Formed in 2008, Boston, MA, live and work in Boston, MA
The South End Knitters
Thanks to the home-grown talents of The South End Knitters, greater Boston can claim a connection to the International sensation known as Yarn Bombing (also referred to as Urban Knitting, or Graffiti Knitting). This stealth movement exists as a kind of hybrid between the worlds of guerilla/graffiti art and contemporary craft; but takes a decidedly softer approach to tagging the symbols and surfaces of our cities.
Kindred spirits to such stitch-happy artists as Knit the City (London), Masquerade (Stockholm), and Olek (New York City)—many of whom secretly slip their colorful hand-sewn creations on fences, statues, street signs, hydrants, bicycles, and buses under cover of darkness; The South End Knitters are part of a legacy traced to Magda Sayeg, whose works with Knitta Please (founded in Houston in 2005) are credited with bringing sewing from the domestic circle to the street.

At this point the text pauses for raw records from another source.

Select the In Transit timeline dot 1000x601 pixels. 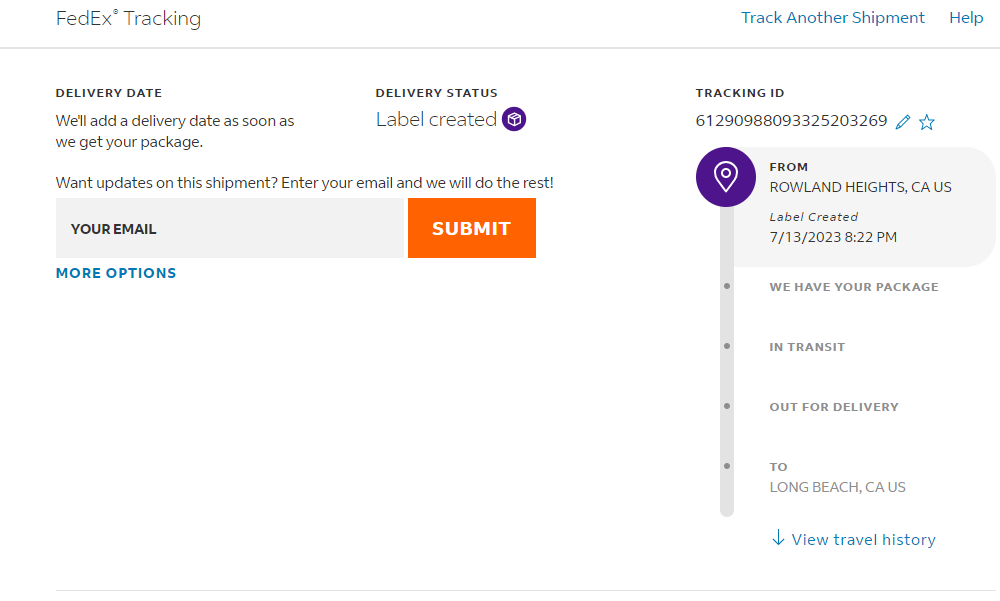click(727, 347)
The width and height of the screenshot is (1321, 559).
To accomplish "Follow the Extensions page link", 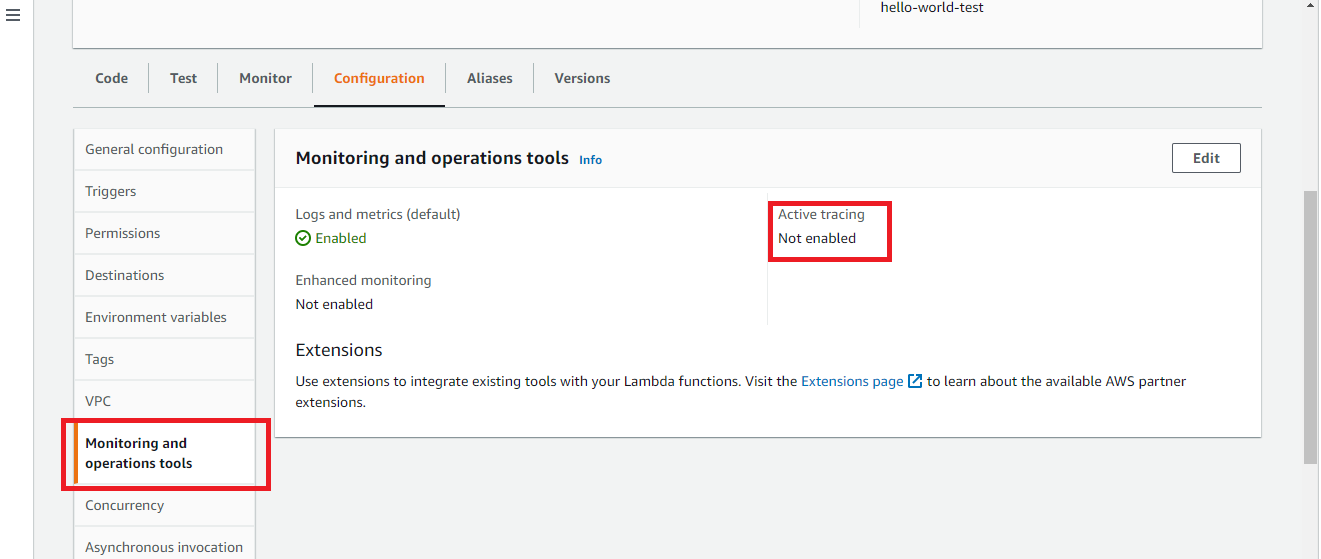I will pos(852,381).
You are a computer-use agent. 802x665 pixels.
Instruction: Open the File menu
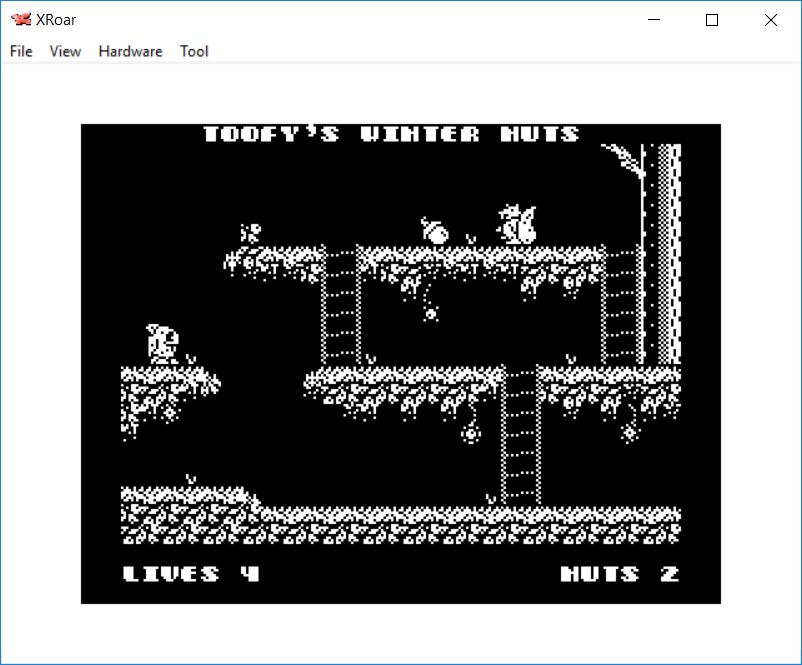pyautogui.click(x=21, y=51)
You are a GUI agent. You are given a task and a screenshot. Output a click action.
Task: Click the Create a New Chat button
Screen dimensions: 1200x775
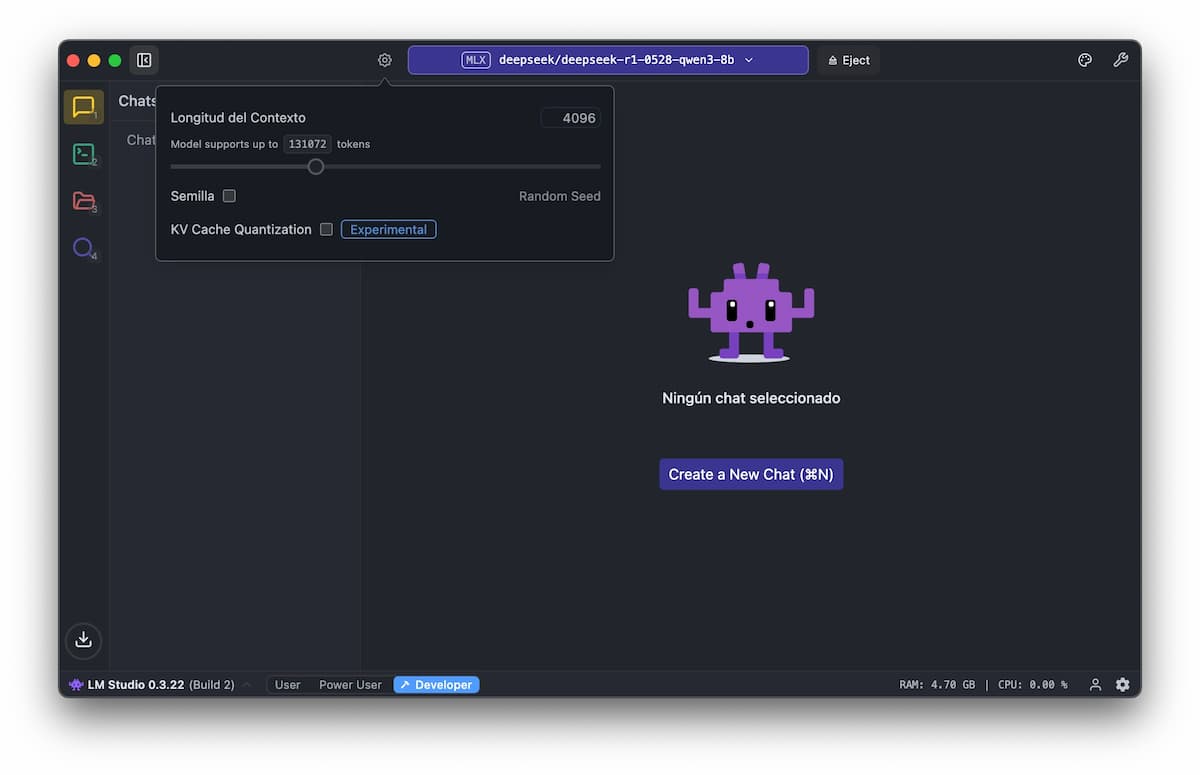pyautogui.click(x=751, y=474)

So much more than cosmopolitan cozies, the products of such collectives reaffirm the importance of individual creativity and handicraft in our highly manufactured world; they humanize and prettify the urban realm; they decorate, swaddle, and in some cases, protect. They call attention to the forms they cover and remind us about our relationship to our surroundings in ways that seem far more innocuous and temporary than their painted graffiti counterparts.